Once you find the line containing "UK Casino Sites (273, 2406)" in the data below, copy it and each following line exactly, up to and including the line containing "Casino Cresus (273, 2505)", and nothing else.

═══ RECORD EXCERPTS

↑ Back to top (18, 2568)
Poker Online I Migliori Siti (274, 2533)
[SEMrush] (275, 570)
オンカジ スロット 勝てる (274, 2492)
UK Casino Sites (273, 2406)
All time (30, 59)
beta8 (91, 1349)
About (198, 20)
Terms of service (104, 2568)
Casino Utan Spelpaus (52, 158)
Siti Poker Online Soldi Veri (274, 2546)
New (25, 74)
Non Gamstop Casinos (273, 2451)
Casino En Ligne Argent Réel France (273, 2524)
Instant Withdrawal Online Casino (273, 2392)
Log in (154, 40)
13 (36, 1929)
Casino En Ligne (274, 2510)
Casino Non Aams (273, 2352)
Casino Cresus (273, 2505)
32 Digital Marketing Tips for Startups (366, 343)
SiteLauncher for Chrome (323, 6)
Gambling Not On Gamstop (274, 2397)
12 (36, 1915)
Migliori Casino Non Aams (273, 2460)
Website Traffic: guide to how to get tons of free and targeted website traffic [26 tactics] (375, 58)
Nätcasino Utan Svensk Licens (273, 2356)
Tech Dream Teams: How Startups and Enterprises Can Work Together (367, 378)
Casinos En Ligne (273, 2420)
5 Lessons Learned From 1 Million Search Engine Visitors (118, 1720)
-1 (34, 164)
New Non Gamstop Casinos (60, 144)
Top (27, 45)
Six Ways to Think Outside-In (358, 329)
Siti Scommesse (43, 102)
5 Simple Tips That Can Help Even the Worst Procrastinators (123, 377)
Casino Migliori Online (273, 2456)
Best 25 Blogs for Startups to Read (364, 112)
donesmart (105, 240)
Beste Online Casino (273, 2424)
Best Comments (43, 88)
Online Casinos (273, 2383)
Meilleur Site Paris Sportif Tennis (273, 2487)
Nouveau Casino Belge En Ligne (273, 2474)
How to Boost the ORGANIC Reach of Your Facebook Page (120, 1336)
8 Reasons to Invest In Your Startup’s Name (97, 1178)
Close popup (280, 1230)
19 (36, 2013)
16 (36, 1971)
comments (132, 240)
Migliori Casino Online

══════

• RESPONSE
UK Casino Sites (273, 2406)
All time (30, 59)
beta8 (91, 1349)
About (198, 20)
Terms of service (104, 2568)
Casino Utan Spelpaus (52, 158)
Siti Poker Online Soldi Veri (274, 2546)
New (25, 74)
Non Gamstop Casinos (273, 2451)
Casino En Ligne Argent Réel France (273, 2524)
Instant Withdrawal Online Casino (273, 2392)
Log in (154, 40)
13 (36, 1929)
Casino En Ligne (274, 2510)
Casino Non Aams (273, 2352)
Casino Cresus (273, 2505)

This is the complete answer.